§ **Given task**
Rewrite the material starting at the line that contains "Click the globe translate icon" and running to the end, changing "globe" to "world" and leaving everything else as it is. Omit the pictures from your answer.
### Data shown ###
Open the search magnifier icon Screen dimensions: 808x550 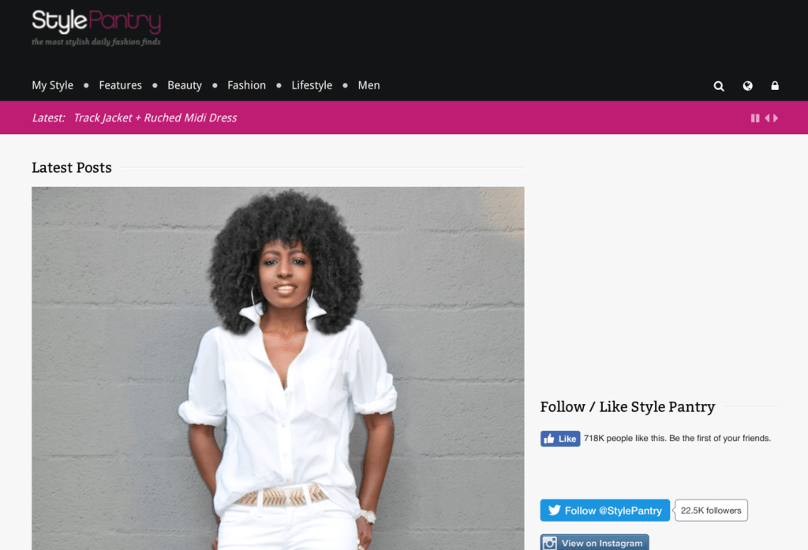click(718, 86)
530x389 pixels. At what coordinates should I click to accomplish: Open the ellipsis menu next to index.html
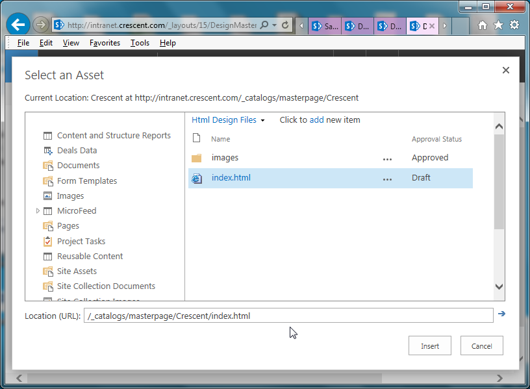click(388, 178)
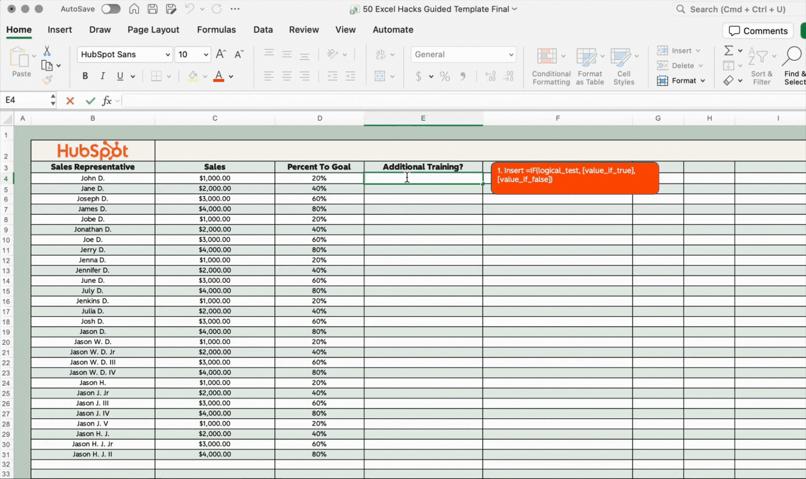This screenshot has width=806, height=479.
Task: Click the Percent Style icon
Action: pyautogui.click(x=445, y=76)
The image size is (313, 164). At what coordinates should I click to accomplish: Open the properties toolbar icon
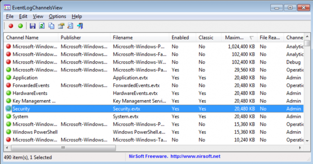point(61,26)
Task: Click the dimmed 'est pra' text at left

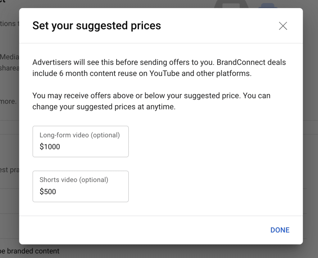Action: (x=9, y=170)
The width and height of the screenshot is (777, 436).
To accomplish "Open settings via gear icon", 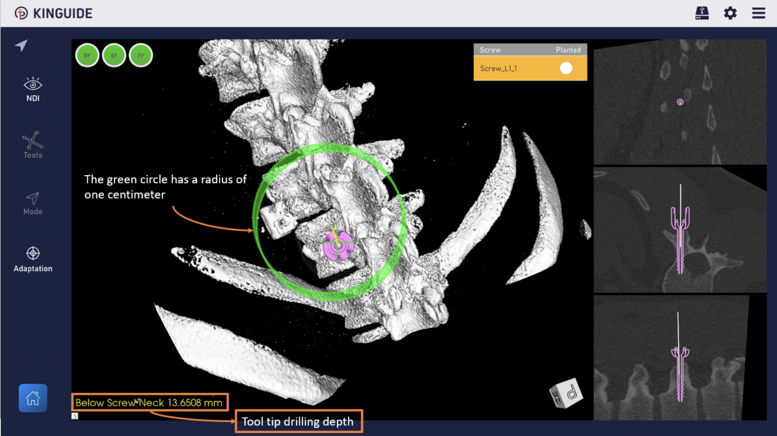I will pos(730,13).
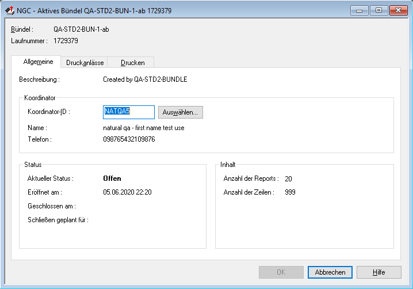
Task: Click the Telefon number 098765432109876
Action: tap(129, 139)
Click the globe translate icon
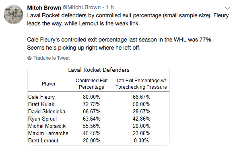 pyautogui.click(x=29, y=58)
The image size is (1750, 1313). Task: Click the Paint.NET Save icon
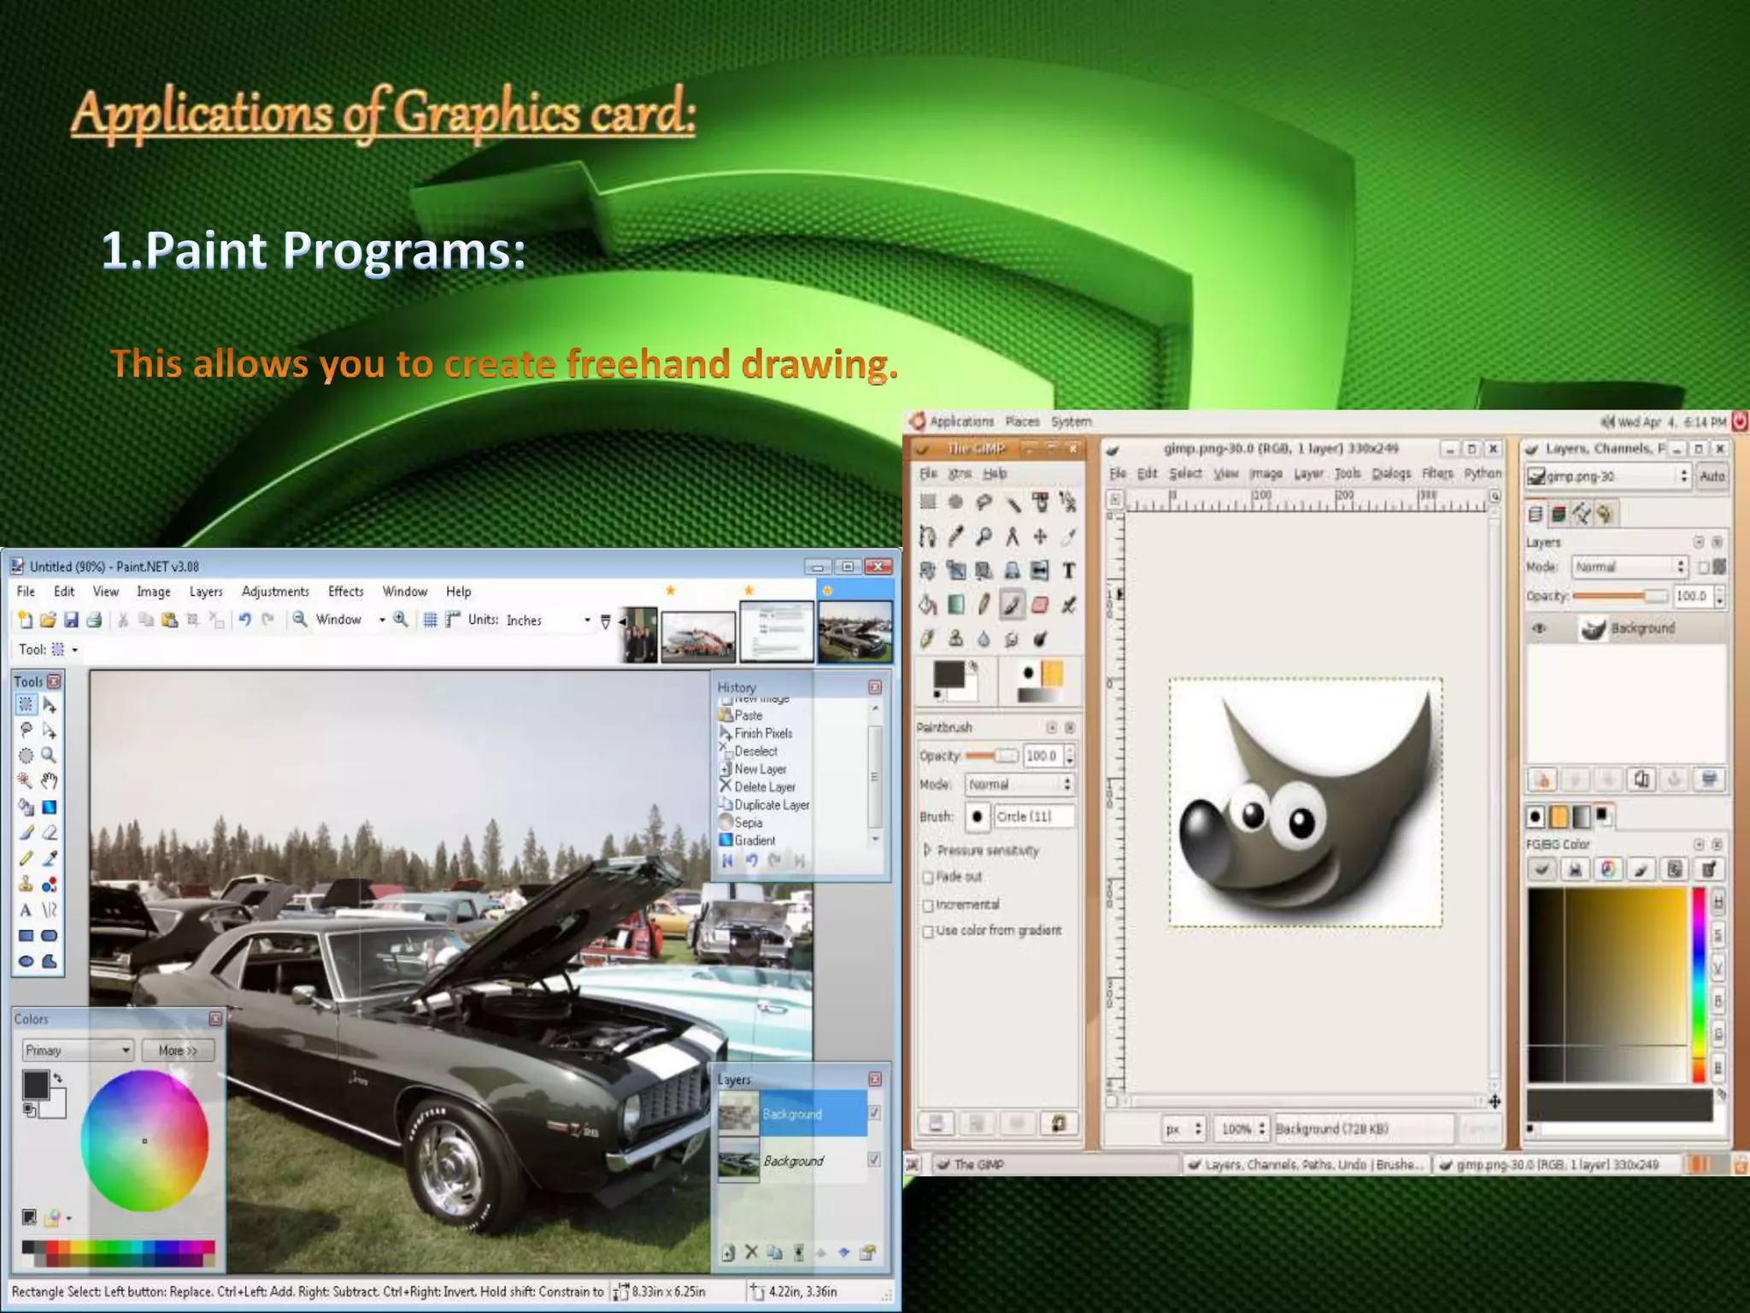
###
§ **Written response**
Click the world translate icon
 pyautogui.click(x=29, y=58)
The image size is (1750, 1313). Task: Click the Paint.NET Save icon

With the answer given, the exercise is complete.